Assume a user had a job that broke easily into three pieces. Further assume that pieces one and three were easily expressible in pig, but that piece two needed to be written in map reduce for whatever reason (performance, something that pig could not easily express, legacy job that was too important to change, etc.). Today the user would either have to use map reduce for the entire job or manually handle the stitching together of pig and map reduce jobs. What if instead pig provided a NATIVE keyword that would allow the script to pass off the data stream to the underlying system (in this case map reduce). The semantics of NATIVE would vary by underlying system. In the map reduce case, we would assume that this indicated a collection of one or more fully contained map reduce jobs, so that pig would store the data, invoke the map reduce jobs, and then read the resulting data to continue.

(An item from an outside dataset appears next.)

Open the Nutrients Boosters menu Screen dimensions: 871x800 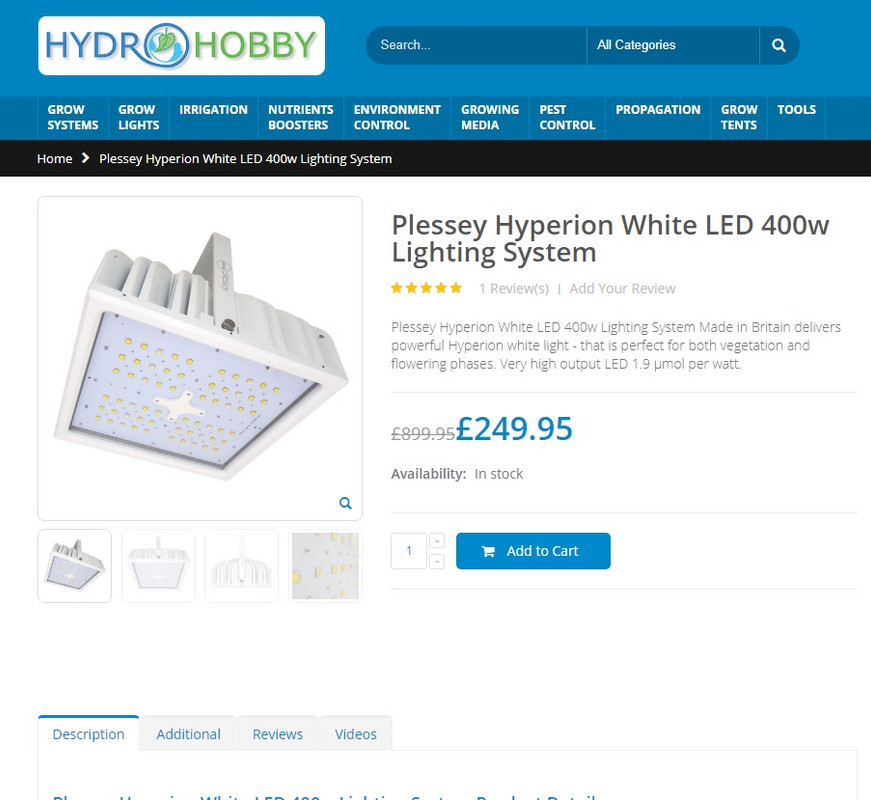(301, 117)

It might look something like this:
A = load 'myfile';
X = load 'myotherfile';
B = group A by $0;
C = foreach B generate group, myudf(B);
D = native (jar=mymr.jar, infile=frompig outfile=topig);
E = join D by $0, X by $0;
This differs from streaming in that it allows the user to insert an arbitrary amount of native processing, whereas streaming allows the insertion of one binary. It also differs in that, for streaming, data is piped directly into and out of the binary as part of the pig pipeline. Here the pipeline would be broken, data written to disk, and the native block invoked, then data read back from disk.
Another alternative is to say this is unnecessary because the user can do the coordination from java, using the PIgServer interface to run pig and calling the map reduce job explicitly. The advantages of the native keyword are that the user need not be worried about coordination between the jobs, pig will take care of it. Also the user can make use of existing java applications without being a java programmer.